El FUTURA/OASIS-8 es la primera investigación que determina la dosis óptima de heparina para la ICP. El principal hallazgo es que la dosis baja y fija de heparina no es superior al esquema estándar de dosificación con ajustes según el TCA en relación con la prevención de la hemorragia mayor o de las complicaciones vasculares. La trombosis del catéter fue infrecuente en los dos grupos y muy rara (0.1%) en los enfermos que recibieron el esquema estándar. Al comparar los resultados con los del OASIS-5, el agregado de cualquier dosis de heparina al tratamiento con fondaparinux no se asoció con un aumento del índice de hemorragia mayor.

Los autores señalan que esta observación es de máxima importancia para el tratamiento de los pacientes con SCA sometidos a ICP. En la presente investigación, la utilización de dosis bajas de heparina no se asoció con ventajas particulares, con la única excepción de una reducción de los eventos de hemorragia menor. El esquema estándar es fácil de administrar y en alrededor del 80% de los enfermos se logran los valores deseados del TCA después de la primera dosis. Los resultados avalan fuertemente la aplicación de las recomendaciones vigentes en relación con el uso de heparina no fraccionada en los pacientes tratados con fondaparinux, sometidos a ICP por SCA sin elevación del segmento ST.

En el OASIS-5, el fondaparinux, respecto de la enoxaparina, redujo la incidencia de hemorragia mayor en un 48% a los 9 días y la mortalidad a los 30 días en un 17%. Sin embargo, en los sujetos sometidos a ICP, la trombosis del catéter fue más común en los individuos que recibieron fondaparinux, en comparación con los tratados con enoxaparina, un fenómeno que limitó la utilización del fondaparinux en este contexto. Sin embargo, los hallazgos del FUTURA en más de 2 000 pacientes indican que la utilización de heparina no fraccionada en los enfermos tratados con fondaparinux se asocia con un índice muy bajo de trombosis del catéter; más aun, el riesgo de hemorragia no fue mayor en los enfermos del FUTURA en comparación con los controles históricos del OASIS-5.

Conclusiones

La administración de dosis bajas de heparina en comparación con el esquema estándar de dosificación con ajustes según el TCA no reduce el riesgo de hemorragia en el contexto de la ICP ni las complicaciones en los accesos vasculares.

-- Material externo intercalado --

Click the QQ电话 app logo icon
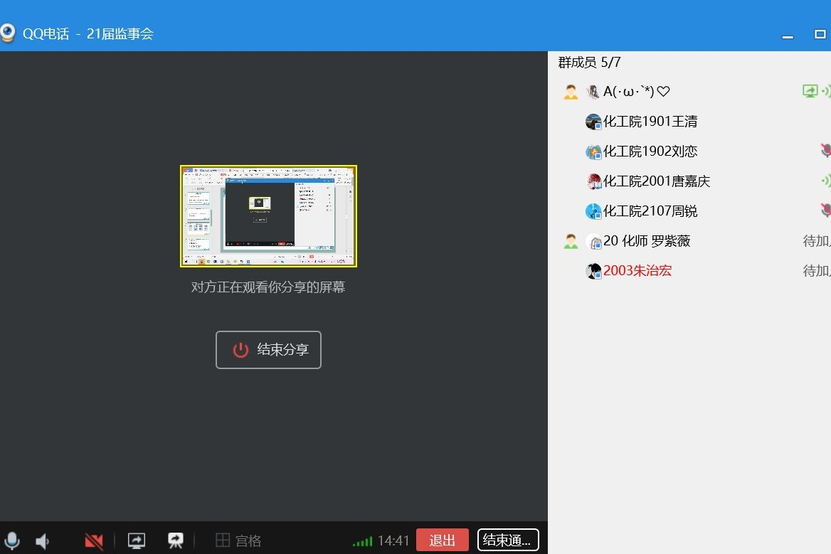Image resolution: width=831 pixels, height=554 pixels. point(8,33)
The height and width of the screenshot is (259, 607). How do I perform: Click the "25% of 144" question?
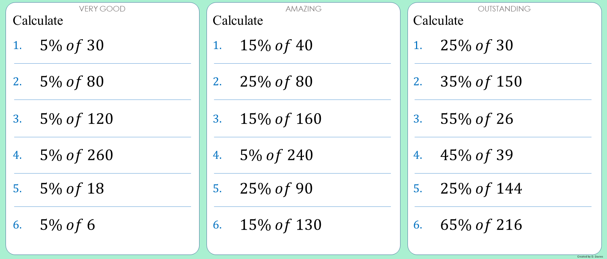tap(481, 189)
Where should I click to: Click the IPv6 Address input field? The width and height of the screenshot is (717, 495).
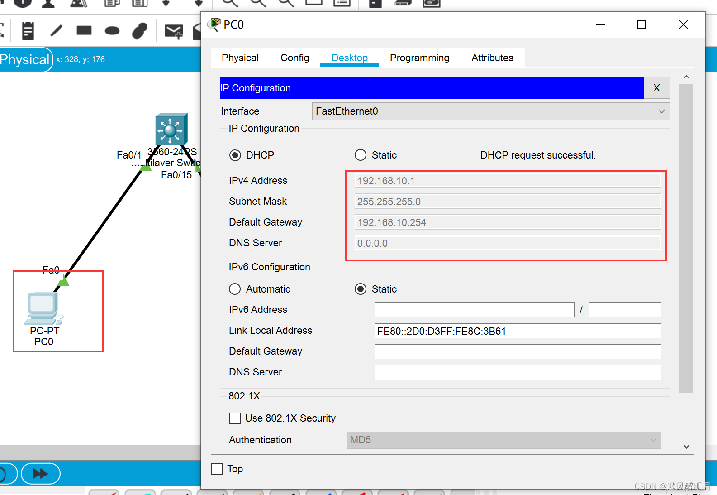tap(474, 310)
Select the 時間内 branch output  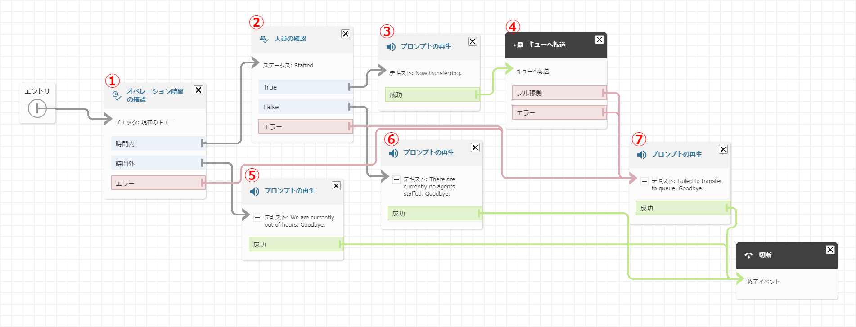point(155,143)
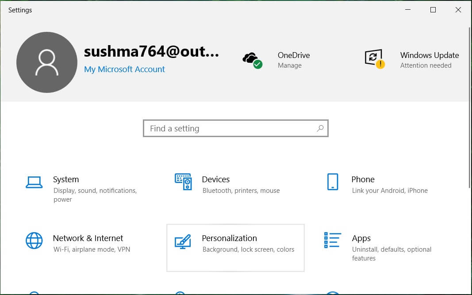Viewport: 472px width, 295px height.
Task: Open My Microsoft Account
Action: click(x=124, y=69)
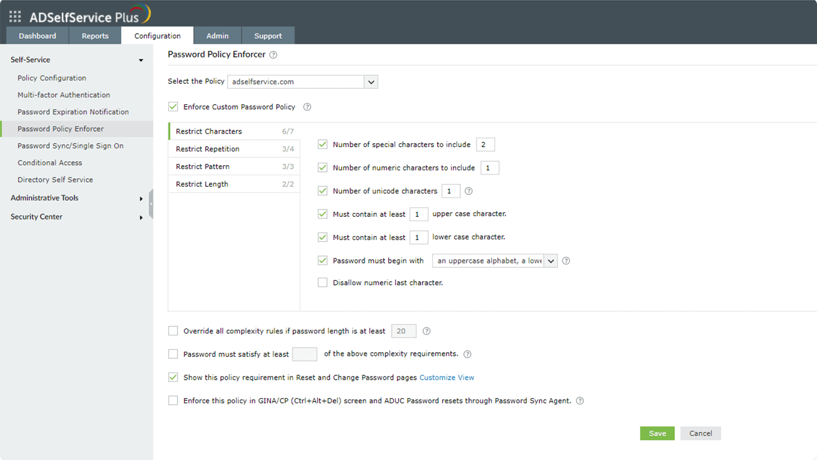Click help icon for unicode characters setting
The width and height of the screenshot is (817, 460).
pos(469,191)
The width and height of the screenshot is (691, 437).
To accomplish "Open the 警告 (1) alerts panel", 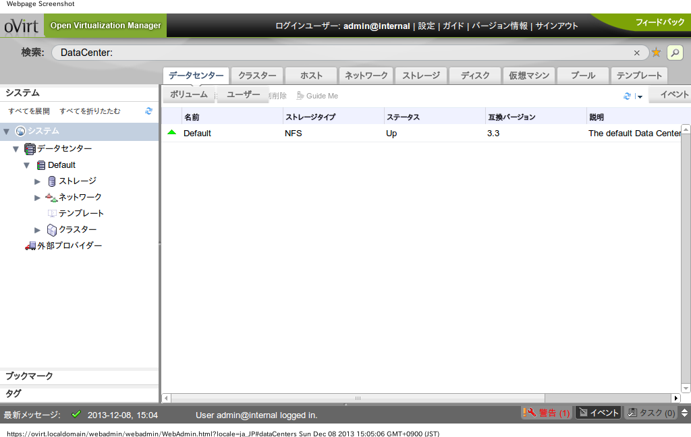I will 547,413.
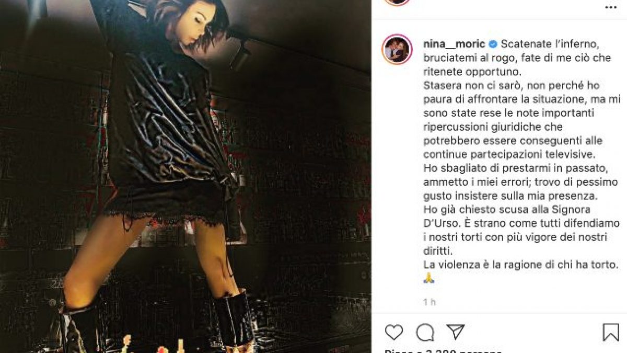Image resolution: width=627 pixels, height=353 pixels.
Task: Share post via paper plane icon
Action: (x=456, y=332)
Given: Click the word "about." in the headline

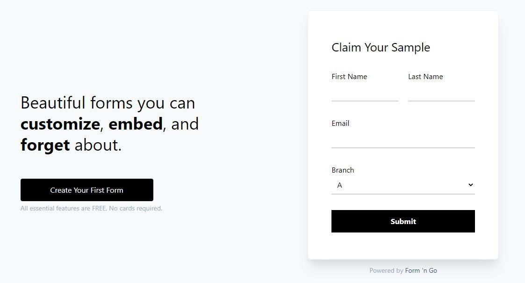Looking at the screenshot, I should click(98, 145).
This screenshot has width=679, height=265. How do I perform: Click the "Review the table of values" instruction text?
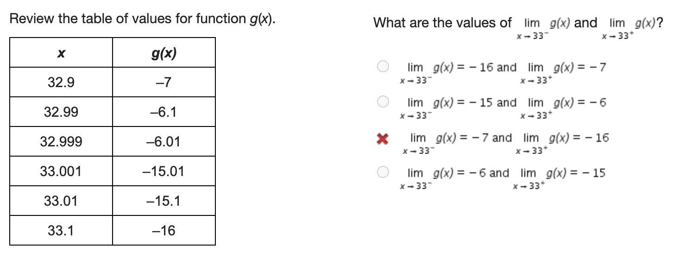click(142, 19)
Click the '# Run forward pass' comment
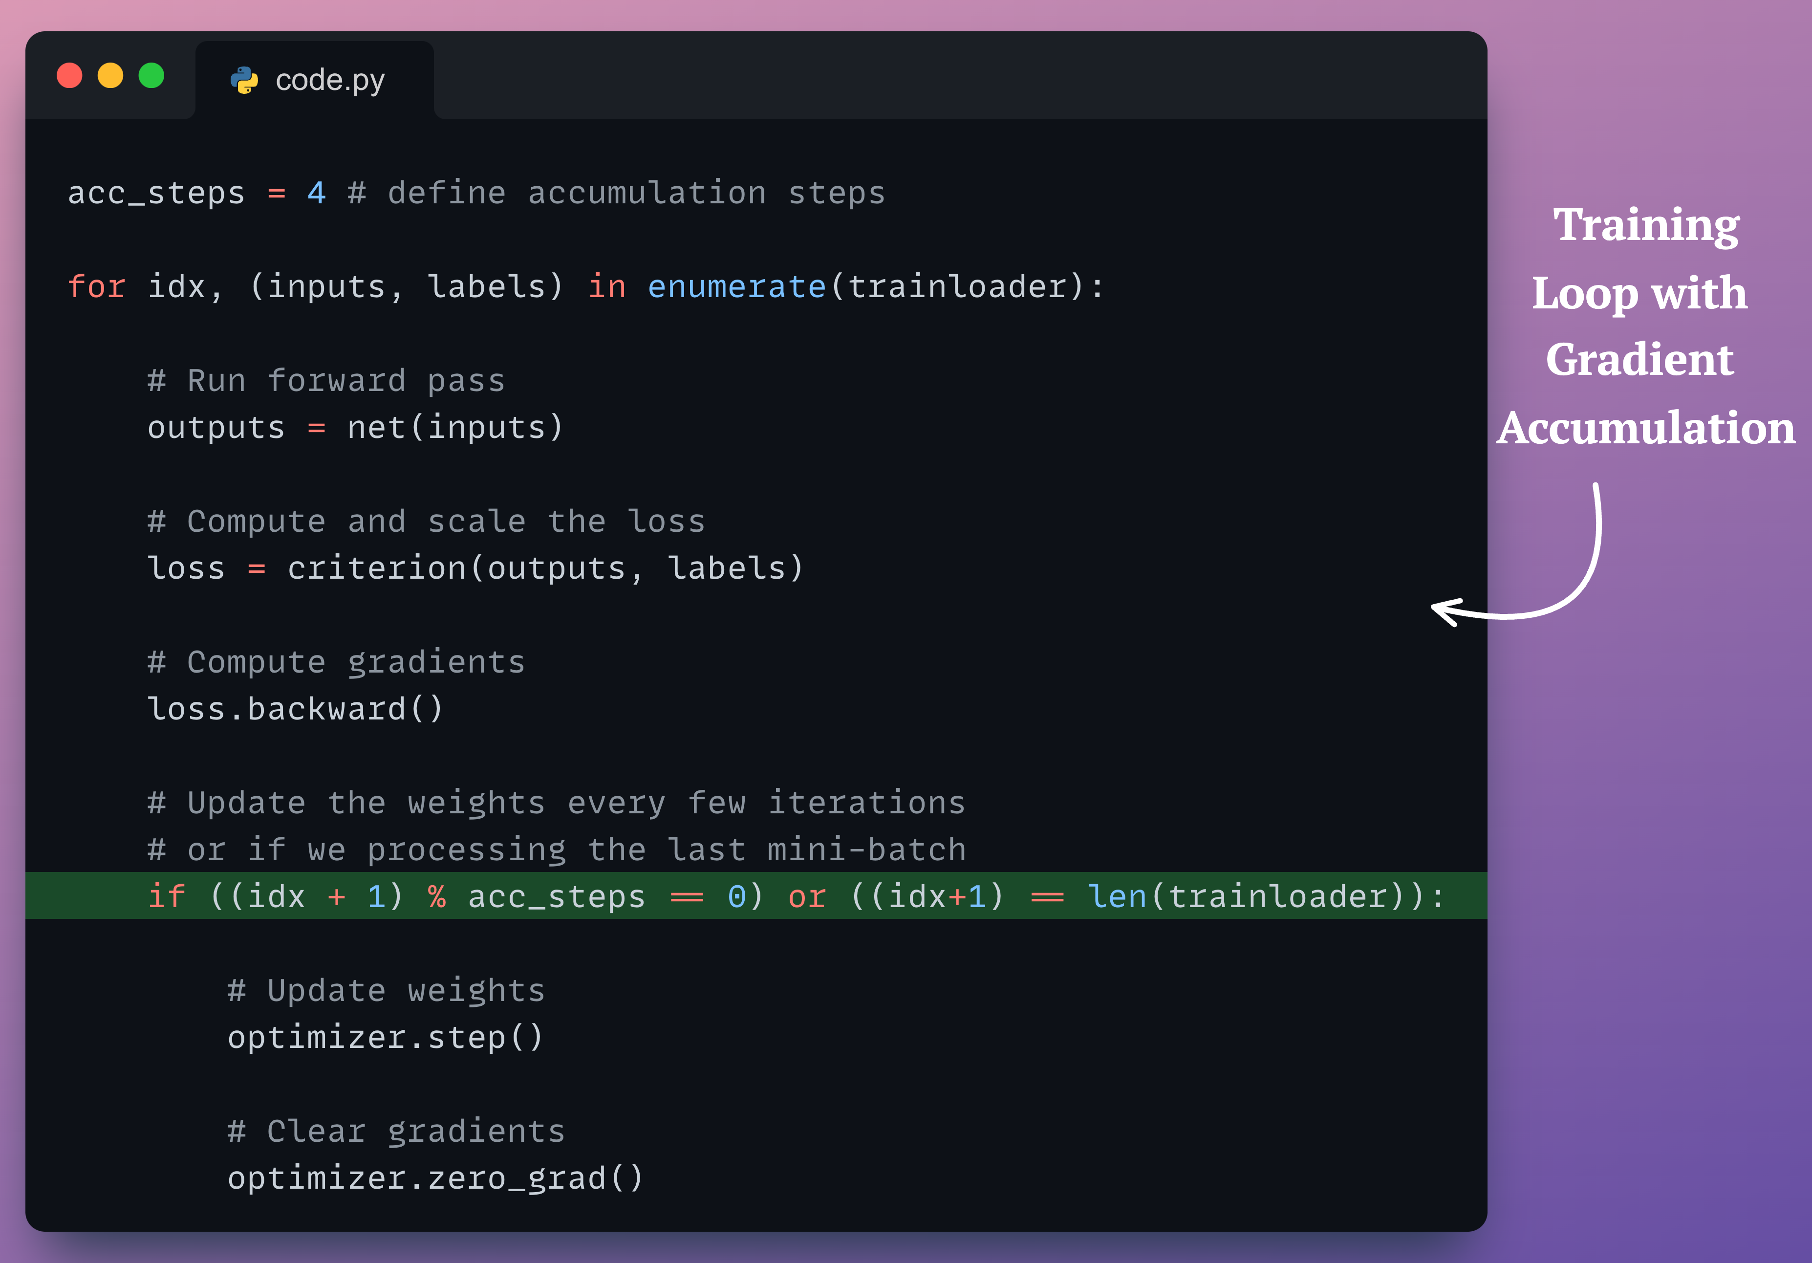This screenshot has width=1812, height=1263. tap(326, 380)
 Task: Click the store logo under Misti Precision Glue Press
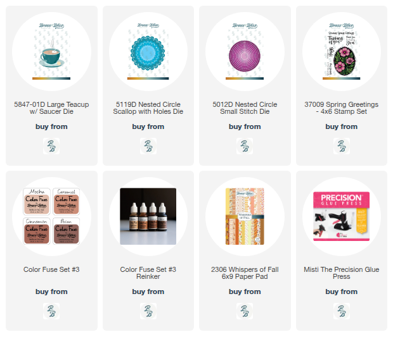tap(342, 311)
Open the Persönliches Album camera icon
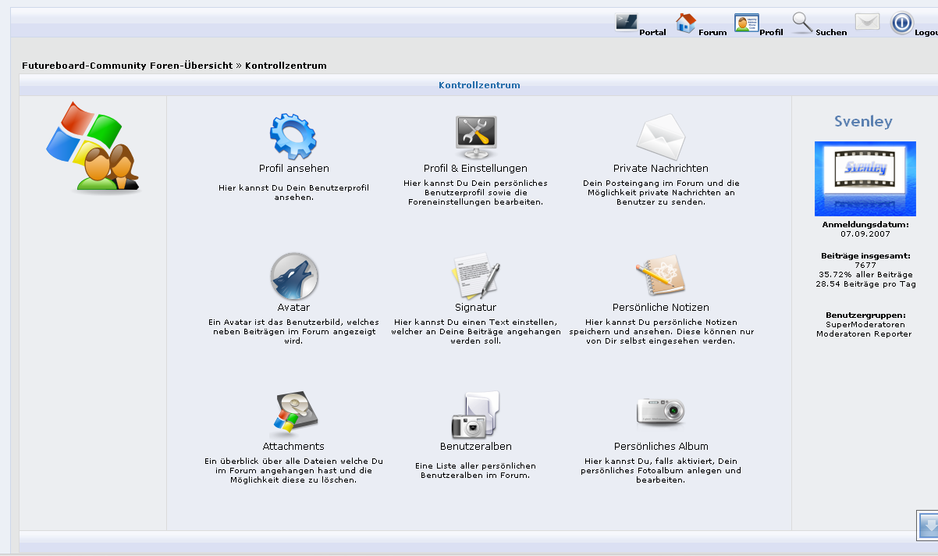The width and height of the screenshot is (938, 556). [660, 412]
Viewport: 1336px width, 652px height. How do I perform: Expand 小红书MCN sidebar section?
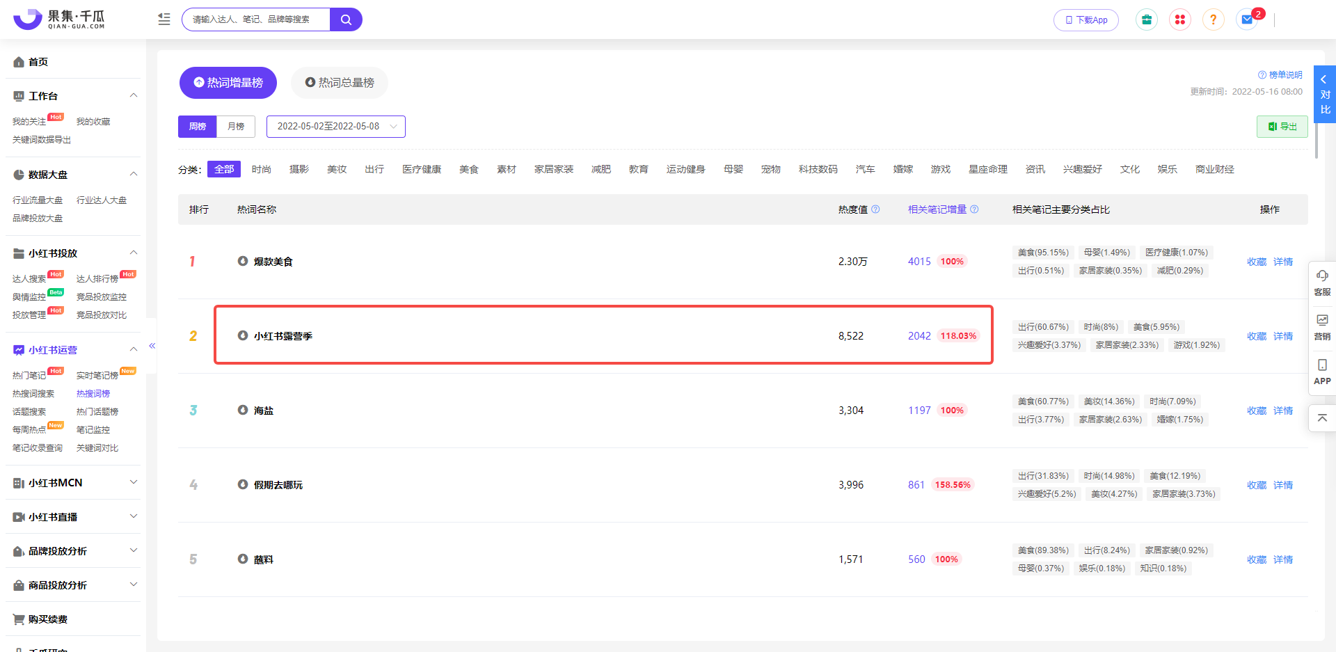(x=73, y=482)
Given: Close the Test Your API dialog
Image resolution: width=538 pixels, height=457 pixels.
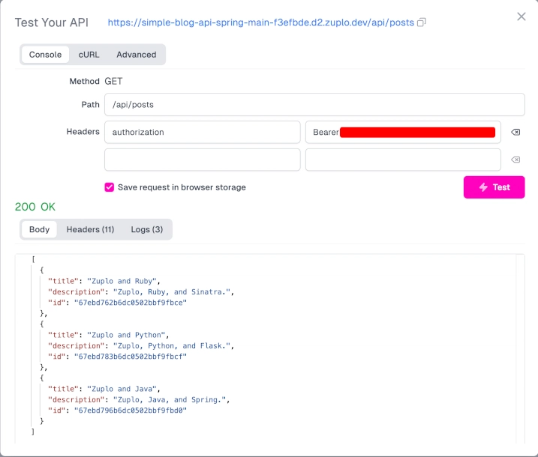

La trombosis del catéter es muy infrecuente en los pacientes que reciben fondaparinux y que son sometidos a ICP por SCA sin elevación del segmento ST. Los resultados sugieren que dichos enfermos deberían ser tratados tal como lo establecen las recomendaciones vigentes: dosis estándar de heparina no fraccionada con ajustes según el TCA, afirman por último los autores.